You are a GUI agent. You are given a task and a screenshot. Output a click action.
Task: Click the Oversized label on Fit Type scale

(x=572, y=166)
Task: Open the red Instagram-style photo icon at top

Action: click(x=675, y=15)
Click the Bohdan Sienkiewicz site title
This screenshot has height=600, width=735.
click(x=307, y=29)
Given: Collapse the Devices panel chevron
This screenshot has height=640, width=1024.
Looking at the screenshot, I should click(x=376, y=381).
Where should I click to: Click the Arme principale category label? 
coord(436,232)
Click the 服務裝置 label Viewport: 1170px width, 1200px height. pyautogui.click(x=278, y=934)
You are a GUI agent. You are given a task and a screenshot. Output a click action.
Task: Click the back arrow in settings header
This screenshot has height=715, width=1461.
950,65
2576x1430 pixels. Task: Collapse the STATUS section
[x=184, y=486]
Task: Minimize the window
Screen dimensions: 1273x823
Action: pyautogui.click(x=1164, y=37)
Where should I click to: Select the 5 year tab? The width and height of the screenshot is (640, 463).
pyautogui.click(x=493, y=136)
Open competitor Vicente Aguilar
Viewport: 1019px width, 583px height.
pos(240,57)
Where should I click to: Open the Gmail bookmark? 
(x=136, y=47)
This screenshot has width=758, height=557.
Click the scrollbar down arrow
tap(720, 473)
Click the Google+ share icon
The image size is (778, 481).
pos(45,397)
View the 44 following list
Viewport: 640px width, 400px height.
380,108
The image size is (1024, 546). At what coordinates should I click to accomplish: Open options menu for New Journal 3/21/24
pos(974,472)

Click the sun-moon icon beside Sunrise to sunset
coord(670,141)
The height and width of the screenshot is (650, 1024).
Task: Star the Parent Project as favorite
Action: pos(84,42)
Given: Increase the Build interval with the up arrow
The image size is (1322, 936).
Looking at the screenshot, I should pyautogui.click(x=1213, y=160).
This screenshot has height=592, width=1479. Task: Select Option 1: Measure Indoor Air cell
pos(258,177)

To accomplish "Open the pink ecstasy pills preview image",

_____

Do this
Rewrite the data as a JSON list of strings, one string per line, leaving out blank lines. Begin at the line that contains "Task: Open the" and stop after the line that contains "Action: pyautogui.click(x=1164, y=37)".

Task response
[
  "Task: Open the red Instagram-style photo icon at top",
  "Action: click(x=675, y=15)",
  "Click the Bohdan Sienkiewicz site title",
  "This screenshot has height=600, width=735.",
  "click(x=307, y=29)",
  "Given: Collapse the Devices panel chevron",
  "This screenshot has height=640, width=1024.",
  "Looking at the screenshot, I should click(x=376, y=381).",
  "Where should I click to: Click the Arme principale category label? ",
  "coord(436,232)",
  "Click the 服務裝置 label Viewport: 1170px width, 1200px height. pyautogui.click(x=278, y=934)",
  "You are a GUI agent. You are given a task and a screenshot. Output a click action.",
  "Task: Click the back arrow in settings header",
  "This screenshot has height=715, width=1461.",
  "950,65",
  "2576x1430 pixels. Task: Collapse the STATUS section",
  "[x=184, y=486]",
  "Task: Minimize the window",
  "Screen dimensions: 1273x823",
  "Action: pyautogui.click(x=1164, y=37)"
]